Although the relationship between HA and NA is rapid and intense, its mapping is not based on simple sequence similarity. In other words, some HA clusters with similar sequences may match NA clusters with large sequence differences. For example, as shown in Figure 3, some HA clusters close to “Avian” (cluster-0) may prefer NA clusters far away from “Avian”. In addition, it is noteworthy that a small amount of HA and NA will break through the cluster limitation for cross-combinations, especially those located in different branches or belonging to different host species. This phenomenon may be related to viral rearrangement or recombination.

3.3. Translation Performance of S2STM

The S2STM was trained and tested from HA to NA (“HA-to-NA”) or NA to HA (“NA-to-HA”) (Figures S2–S5). Taking A/Wyoming/07/2013(H1N1) as an example (Figures S6 and S7), we respectively translated its HA and NA sequence using S2STM, and achieved good results. The attention maps in Figures S6b and S7b give the attention weights in the translation process, which visualize the internal working of the model. In general, as listed in Table 2, all of the training results achieved testing accuracies larger than 0.99, suggesting that the S2STM has good robustness; it can successfully learn and establish the mapping relationship between HA and NA sequences. The model also provided good accuracy when we trained and tested it using the strains before and after 2019, showing the ability to translate future HA–NA pairs. Higher accuracy could be obtained when we only used the dataset composed of “Human” strains after 2009. These performances prove the possibility of mastering the balance laws between the HA and NA with the help of machine learning.

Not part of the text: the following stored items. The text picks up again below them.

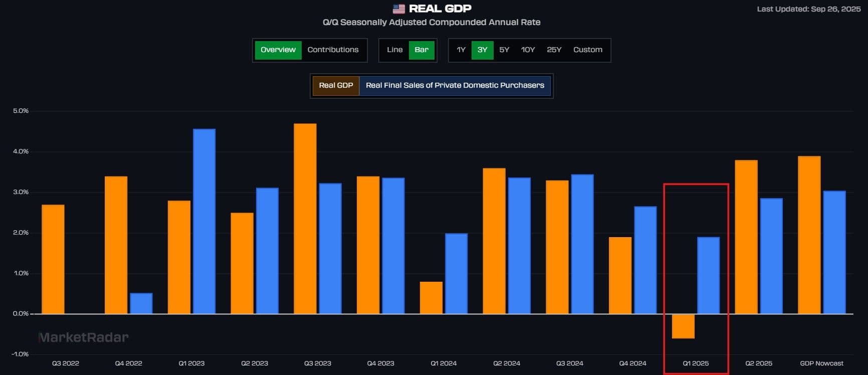Click the blue Q1 2023 bar
The height and width of the screenshot is (375, 868).
[204, 221]
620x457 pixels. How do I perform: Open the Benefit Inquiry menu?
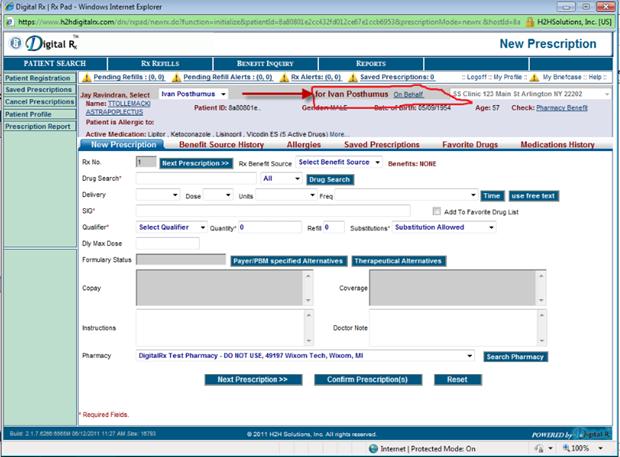[265, 63]
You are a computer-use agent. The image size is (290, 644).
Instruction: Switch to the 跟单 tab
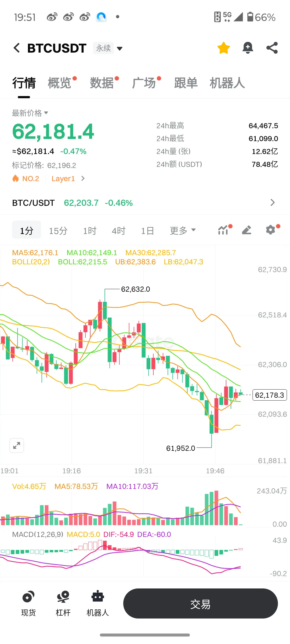186,83
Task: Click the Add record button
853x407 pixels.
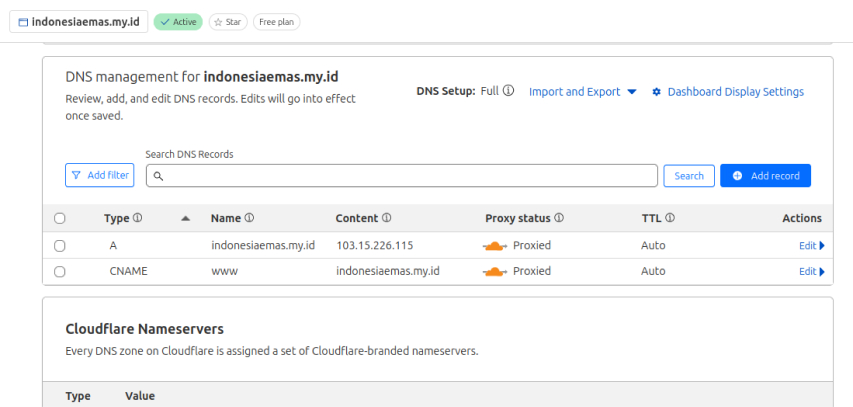Action: coord(765,176)
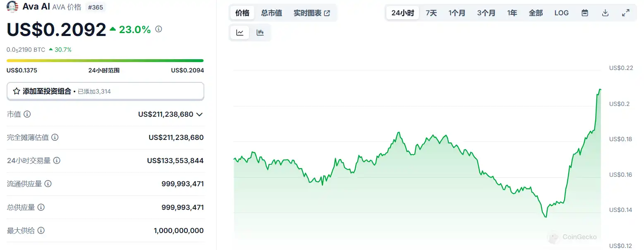The width and height of the screenshot is (644, 250).
Task: Click info icon next to 24小时交易量
Action: point(57,161)
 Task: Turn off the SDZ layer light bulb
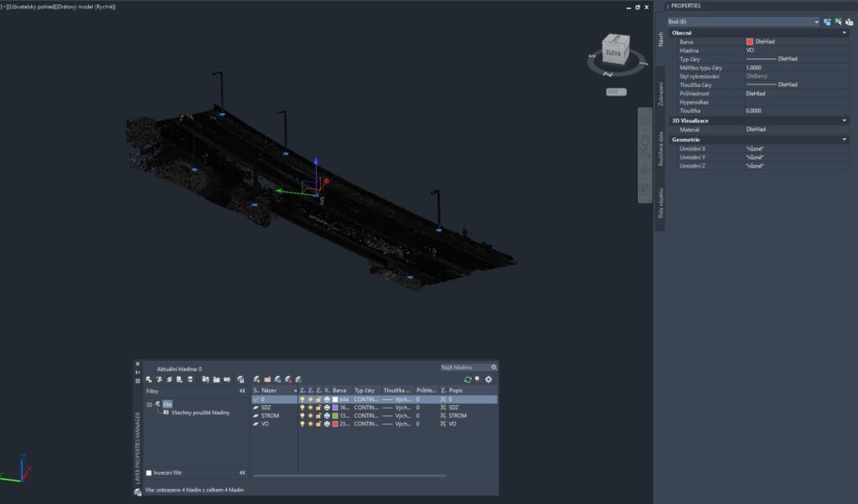click(x=302, y=408)
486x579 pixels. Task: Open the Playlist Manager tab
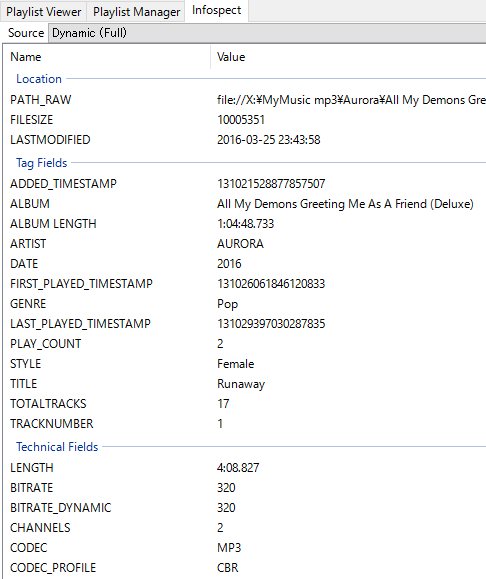pos(136,12)
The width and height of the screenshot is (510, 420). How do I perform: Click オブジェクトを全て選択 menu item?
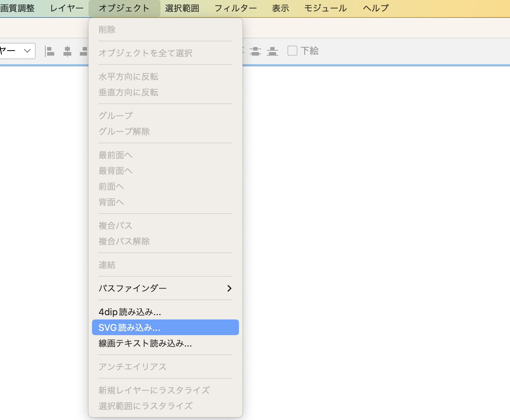pos(146,53)
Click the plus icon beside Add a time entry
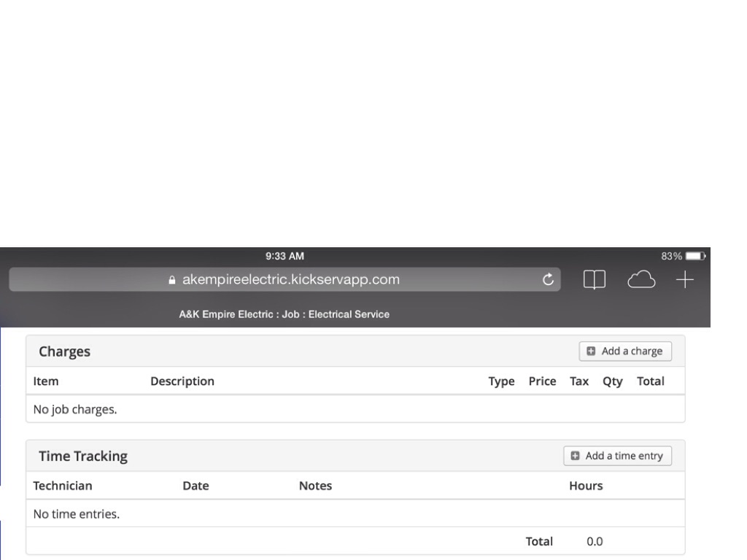The image size is (747, 560). click(x=575, y=456)
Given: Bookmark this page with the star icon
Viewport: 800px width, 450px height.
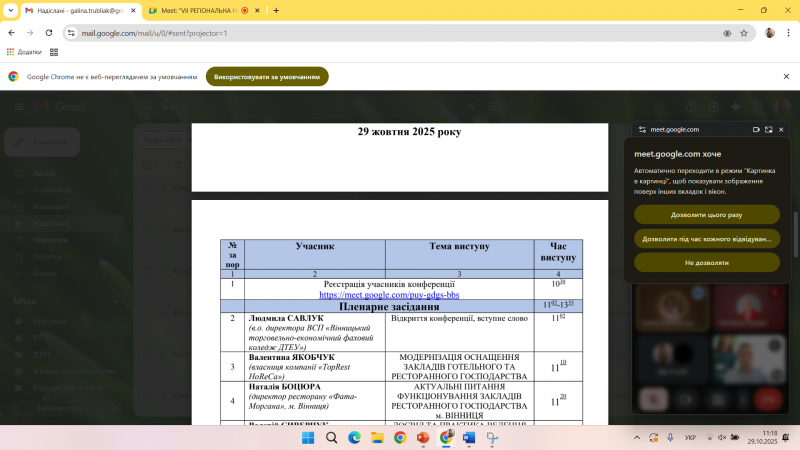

To analyze the translation accuracies of S2STM in detail, we chose the virus strains whose HA and NA never appeared in the training set for testing. The trained S2STM (e.g., “R4” in Table 2) was used for sequence translation, with 718 A/H1N1 and 663 A/H3N2 strains being selected. The similarity between the translated and target sequence was computed according to whether the amino acid at each site was the same. We counted the proportion of sequences with translation accuracies larger than 0.95 (Figure 5), which was 80% for “HA-to-NA” and 84% for “NA-to-HA” in A/H1N1, and 70% and 78% in A/H3N2, respectively. Among them, the translation accuracies for HA–NA pairs in cluster-8–13 were generally greater than 0.95.

To estimate the overall translation accuracies of the locally trained model, we trained the S2STM using strains in cluster-8–l2 located in branch-iv (“H*” in Table 2), and randomly selected up to 100 strains from other clusters for translation. According to Table 3, this locally trained model acquired different accuracies on different clusters. Interestingly, the closer the cluster to branch-iv (Figure 3), the higher the accuracy will be. For example, cluster-1 of A/H1N1-NA has accuracy greater than 0.90, whereas that of A/H1N1-HA is only 0.78, where the latter is far away from branch-iv. Cluster-13 is directly located downstream of the training data, and accuracies greater than 0.95 are obtained under the four types of training. In general, the translation ability of the local training model can be compared with the hierarchical clustering analysis results. In summary, the locally trained model is only applicable to target sequences with little difference from the training data.

4. Discussion

The balance between HA and NA is important for the infection and transmission of the IAVs [32,33,34]. It does not only exist between different subtypes of HA and NA, but also in the evolution of specific virus subtypes (e.g., A/H1N1 and A/H3N2). Mastering the internal relationship between HA and NA will facilitate research on virus evolution and vaccine or inhibitor design. Although a phylogenetic tree is a good method to study the evolution of protein or gene families, dealing with thousands of sequences will be difficult.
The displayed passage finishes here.